Por Fredi Cardozo,
O presente de Rogério Sampaio
São Paulo, 09 de março de 2013 – A equipe da El Desierto Filmes mal havia chegado a São Paulo (são todos do Rio de Janeiro), quando recebeu a notícia de que o Centro Olímpico estaria impossibilitado de recebê-los em consequência do temporal que caíra no dia anterior. Depois de algumas ligações e da mudança na locação das gravações, fui recebido no tatame do Ginásio do Ibirapuera pelo produtor Pedro Rossi, que apresentou o resto do time. O local da entrevista respirava judô com o treino coletivo que acontecia entre as seleções do Brasil, França e Holanda e também pela espera de dois ídolos da modalidade: Rogério Sampaio e Aurélio Miguel. Foi nesse clima que a reportagem conversou com os ex-judocas e diretores do curta “IPPON – A Superação Olímpica de Rogério Sampaio”, Cavi Borges e Leonardo Mataruna. A empolgação de ambos ao falar desta produção era nítida, pois além de tratar de um esporte vivido por eles o documentário retratará a vida de um de seus maiores ídolos, tudo em uma narrativa cinematográfica inédita nos filmes do gênero. Descubra um pouco mais sobre os diretores e sua produção na entrevista abaixo:
Cavi e Leonardo, como vocês chegaram ao edital e já havia o interesse de vocês em realizar um filme sobre o tema pelo fato de ambos terem sido judocas?
Cavi
O Pedro Rossi (produtor) que viu o Edital.

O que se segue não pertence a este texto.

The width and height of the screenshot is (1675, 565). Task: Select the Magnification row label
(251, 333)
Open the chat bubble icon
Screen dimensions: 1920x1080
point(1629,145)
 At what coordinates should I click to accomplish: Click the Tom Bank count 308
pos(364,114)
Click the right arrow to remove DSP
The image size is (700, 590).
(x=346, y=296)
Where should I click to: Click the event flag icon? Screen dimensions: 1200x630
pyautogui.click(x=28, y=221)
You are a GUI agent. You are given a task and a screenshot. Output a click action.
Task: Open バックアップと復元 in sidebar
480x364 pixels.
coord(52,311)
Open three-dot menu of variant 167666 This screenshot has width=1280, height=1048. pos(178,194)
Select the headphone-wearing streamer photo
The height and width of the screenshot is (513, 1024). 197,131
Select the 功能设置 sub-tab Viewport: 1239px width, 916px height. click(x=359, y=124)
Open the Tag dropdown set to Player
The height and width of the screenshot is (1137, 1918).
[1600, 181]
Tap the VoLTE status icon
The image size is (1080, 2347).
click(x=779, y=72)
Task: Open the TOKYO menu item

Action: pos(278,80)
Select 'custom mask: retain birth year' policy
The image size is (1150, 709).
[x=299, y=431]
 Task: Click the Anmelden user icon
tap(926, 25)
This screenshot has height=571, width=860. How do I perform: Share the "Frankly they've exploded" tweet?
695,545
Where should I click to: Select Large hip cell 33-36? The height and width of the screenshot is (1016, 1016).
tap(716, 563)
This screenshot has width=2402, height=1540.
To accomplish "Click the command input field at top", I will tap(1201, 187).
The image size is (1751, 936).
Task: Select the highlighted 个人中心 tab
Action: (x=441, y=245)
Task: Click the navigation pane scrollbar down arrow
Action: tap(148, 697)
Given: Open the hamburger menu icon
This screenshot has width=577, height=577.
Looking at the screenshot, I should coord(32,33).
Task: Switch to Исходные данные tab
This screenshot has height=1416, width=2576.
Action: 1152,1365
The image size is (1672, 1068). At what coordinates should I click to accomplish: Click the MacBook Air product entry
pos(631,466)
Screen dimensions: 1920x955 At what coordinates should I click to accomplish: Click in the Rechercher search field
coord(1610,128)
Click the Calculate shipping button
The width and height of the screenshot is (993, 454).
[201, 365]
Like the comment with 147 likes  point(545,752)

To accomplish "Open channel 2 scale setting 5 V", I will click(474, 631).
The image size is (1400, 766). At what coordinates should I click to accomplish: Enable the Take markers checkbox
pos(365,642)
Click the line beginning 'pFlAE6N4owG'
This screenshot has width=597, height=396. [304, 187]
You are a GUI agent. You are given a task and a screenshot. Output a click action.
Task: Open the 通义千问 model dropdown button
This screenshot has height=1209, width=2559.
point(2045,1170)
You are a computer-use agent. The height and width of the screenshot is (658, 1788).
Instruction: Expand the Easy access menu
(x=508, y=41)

Eu acho que ele viu num site e me ligou ‘Cavi vamos colocar o projeto do Rogério Sampaio’, eu estava meio desanimado, no cinema para se conseguir grana é muita burocracia. Eu sou um cara mais de fazer. Ai quando ele me convidou, ele disse: ‘deixa que eu faço tudo’. Por isso que ganhamos também, porque ele fez. Ele faz cinema também e é muito melhor do que eu fazendo projeto.
Leonardo
O Cavi e eu somos judocas e éramos adversários. A gente acabou crescendo e competindo, ele tinha o sonho de ir para uma olimpíada como atleta e como ele era melhor do que eu, eu estava vendo o meu sonho ficando cada vez mais distante, então tinha que tentar outro caminho, aí me encaminhei para estudar para ir como Comissão Técnica. Ao mesmo tempo, a gente sempre teve uma admiração muito grande pelos medalhistas olímpicos e o Rogério era um ícone pra gente.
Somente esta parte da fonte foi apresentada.